The three — Siegel, Emma Axelrod, 16, and Elena Tsemberis, also 16 — came to Washington from their hometown of Montclair, N.J., on Tuesday to petition the Commission on Presidential Debates to select a female moderator for one of the debates this fall between President Barack Obama and Republican challenger Mitt Romney.
Since starting an online petition in late May as a project in their civics class, the girls have amassed 170,000 signatures.
Alan Schroeder, a professor at the School of Journalism at Northeastern University in Boston and a presidential debates expert, said it looks likely that the commission will choose a female moderator thanks in part to the petition. The commission will announce its choices for moderators in August. In 1992, ABC’s Carole Simpson was a member of a panel that questioned the presidential candidates.

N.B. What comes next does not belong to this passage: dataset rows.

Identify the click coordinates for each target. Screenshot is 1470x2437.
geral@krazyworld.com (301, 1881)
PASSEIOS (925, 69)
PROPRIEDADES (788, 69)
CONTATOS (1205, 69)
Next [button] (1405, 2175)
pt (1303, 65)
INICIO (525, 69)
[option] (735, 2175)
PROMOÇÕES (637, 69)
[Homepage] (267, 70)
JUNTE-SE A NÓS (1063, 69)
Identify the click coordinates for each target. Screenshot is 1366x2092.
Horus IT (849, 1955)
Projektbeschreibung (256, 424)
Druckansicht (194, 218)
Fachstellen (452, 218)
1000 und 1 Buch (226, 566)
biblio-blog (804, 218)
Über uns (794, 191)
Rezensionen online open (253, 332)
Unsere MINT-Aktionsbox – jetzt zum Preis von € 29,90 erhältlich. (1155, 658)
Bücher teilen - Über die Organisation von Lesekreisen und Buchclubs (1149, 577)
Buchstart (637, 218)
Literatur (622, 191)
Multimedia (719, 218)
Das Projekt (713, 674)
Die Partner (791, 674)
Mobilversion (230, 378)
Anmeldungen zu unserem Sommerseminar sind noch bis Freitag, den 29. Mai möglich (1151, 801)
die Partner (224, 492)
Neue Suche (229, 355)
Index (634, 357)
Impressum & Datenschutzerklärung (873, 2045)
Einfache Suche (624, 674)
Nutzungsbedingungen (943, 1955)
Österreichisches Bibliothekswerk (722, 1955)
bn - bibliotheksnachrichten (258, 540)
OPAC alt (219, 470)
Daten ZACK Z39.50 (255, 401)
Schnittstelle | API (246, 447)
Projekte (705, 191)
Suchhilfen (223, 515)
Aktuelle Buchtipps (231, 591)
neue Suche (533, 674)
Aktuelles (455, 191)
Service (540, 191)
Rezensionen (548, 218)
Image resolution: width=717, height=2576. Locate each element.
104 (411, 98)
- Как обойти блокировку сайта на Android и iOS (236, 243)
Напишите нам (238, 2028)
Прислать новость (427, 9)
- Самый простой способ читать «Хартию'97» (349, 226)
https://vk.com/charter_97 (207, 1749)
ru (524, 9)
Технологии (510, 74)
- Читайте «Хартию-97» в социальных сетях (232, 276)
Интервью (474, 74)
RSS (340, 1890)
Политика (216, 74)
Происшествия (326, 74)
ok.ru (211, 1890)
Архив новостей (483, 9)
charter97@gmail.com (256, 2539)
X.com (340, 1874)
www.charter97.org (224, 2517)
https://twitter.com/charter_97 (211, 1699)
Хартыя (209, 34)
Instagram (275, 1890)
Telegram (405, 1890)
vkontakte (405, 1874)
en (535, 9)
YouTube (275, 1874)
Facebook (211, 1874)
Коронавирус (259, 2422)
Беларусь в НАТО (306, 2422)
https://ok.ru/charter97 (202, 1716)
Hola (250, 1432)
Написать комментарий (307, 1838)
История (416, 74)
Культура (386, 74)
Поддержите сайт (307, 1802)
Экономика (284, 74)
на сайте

Gwen Ifill of PBS moderated vice presidential debates in 2004 and 2008.
Axelrod said she recalled watching the news as a young child with her mother and remarking on the types of women she saw on the screen. They were younger and prettier than their male counterparts, she said. She asked her mother “why this disparity existed in daddy’s business,” she said Tuesday. Her mother replied: “In the TV business the women aren’t just there to tell a story; they’re also there to look good while doing it.” Her father is CBS reporter Jim Axelrod, who is not involved in the petition drive.
The girls say that a female moderator would be more inclined to raise issues that have been overlooked by male moderators, such as reproductive rights, contraceptives and family planning.
Their online supporters agree. Tyneisha Harden from Columbus, Ohio, said in her online posting that she signed the petition because “this year’s presidential election is a critical one for women. Only a woman can honestly ask our candidates the questions that will impact our future.”
Schroeder said that the lack of female moderators would not necessarily impact the diversity of questions asked.
He added that the change in format of the presidential and vice presidential debates could account for the reason there hasn’t been more female representation in the last 20 years. In 1996, a panel of journalists was replaced with a moderator. That year PBS’ Jim Lehrer moderated all three debates.
“The lack of diversity among moderators is not so much about a male-female divide,” he said. “It’s the fact that the moderators are always Washington broadcast journalists.”
Though the signatures have been sent electronically to the commission, the trio also tried to deliver boxes filled with printouts of those names to the commission Tuesday. They were turned away for security reasons.
“They’ve been telling the commission since Friday that they were going to be here, so this is not a surprise to them,” said Michael Jones, deputy campaign director at change.org, the organization that facilitated the girls’ online petition. The commission did not immediately respond to a request for comment.
The girls took their campaign to the Democratic National Committee and the Republican National Committee as well Tuesday, calling on Obama and Romney to acknowledge the need for a female moderator in this year’s presidential debate. The two major party candidates have to approve debate moderators recommended by the commission.
The students started a second petition a week and a half ago that now has more than 50,000 signatures calling for Obama and Romney to support their campaign.